Block storage and replication in Hadoop - Time & Space Complexity
When storing data in Hadoop, files are split into blocks and copied across machines.
We want to know how the time to store and replicate data grows as the file size grows.
Analyze the time complexity of the following Hadoop block storage and replication process.
# Assume file is split into blocks
for each block in file_blocks:
store block on DataNode1
replicate block to DataNode2
replicate block to DataNode3
This code splits a file into blocks and stores each block on one node, then replicates it twice to other nodes.
Look at what repeats as the file size changes.
- Primary operation: Loop over each block to store and replicate it.
- How many times: Once for every block in the file.
As the file size grows, the number of blocks grows, so the operations grow too.
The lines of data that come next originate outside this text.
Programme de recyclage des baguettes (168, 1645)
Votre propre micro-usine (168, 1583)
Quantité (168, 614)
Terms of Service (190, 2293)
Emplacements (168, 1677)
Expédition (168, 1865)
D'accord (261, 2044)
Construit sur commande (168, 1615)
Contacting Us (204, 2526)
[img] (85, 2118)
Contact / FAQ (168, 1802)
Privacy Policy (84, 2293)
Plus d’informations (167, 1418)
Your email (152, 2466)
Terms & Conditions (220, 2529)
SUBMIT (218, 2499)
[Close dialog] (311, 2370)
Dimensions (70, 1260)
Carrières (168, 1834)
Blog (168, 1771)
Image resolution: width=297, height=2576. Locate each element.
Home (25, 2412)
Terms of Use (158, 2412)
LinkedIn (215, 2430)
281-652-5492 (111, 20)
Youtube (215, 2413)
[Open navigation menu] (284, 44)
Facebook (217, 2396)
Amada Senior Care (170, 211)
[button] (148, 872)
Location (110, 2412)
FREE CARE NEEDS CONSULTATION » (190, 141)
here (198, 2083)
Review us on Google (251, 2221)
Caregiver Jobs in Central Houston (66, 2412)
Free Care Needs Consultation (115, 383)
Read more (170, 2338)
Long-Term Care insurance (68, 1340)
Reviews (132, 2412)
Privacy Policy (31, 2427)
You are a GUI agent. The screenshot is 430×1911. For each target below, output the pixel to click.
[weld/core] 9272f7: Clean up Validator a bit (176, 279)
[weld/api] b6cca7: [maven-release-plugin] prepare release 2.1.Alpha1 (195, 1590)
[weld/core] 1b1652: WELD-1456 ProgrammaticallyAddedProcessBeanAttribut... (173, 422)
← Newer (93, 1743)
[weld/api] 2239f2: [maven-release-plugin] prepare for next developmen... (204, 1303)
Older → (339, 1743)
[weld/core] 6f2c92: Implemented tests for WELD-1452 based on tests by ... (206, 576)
| Input Size (blocks) | Approx. Operations |
|---|---|
| 10 | 30 (10 blocks x 3 stores/replications) |
| 100 | 300 |
| 1000 | 3000 |
Pattern observation: Operations increase directly with the number of blocks.
Time Complexity: O(n)
This means the time to store and replicate grows in a straight line with the number of blocks.
[X] Wrong: "Replication happens all at once, so time stays the same no matter file size."
[OK] Correct: Each block must be copied separately, so more blocks mean more work and more time.
Understanding how data replication time grows helps you explain system performance clearly and confidently.
"What if the replication factor changed from 3 to 5? How would the time complexity change?"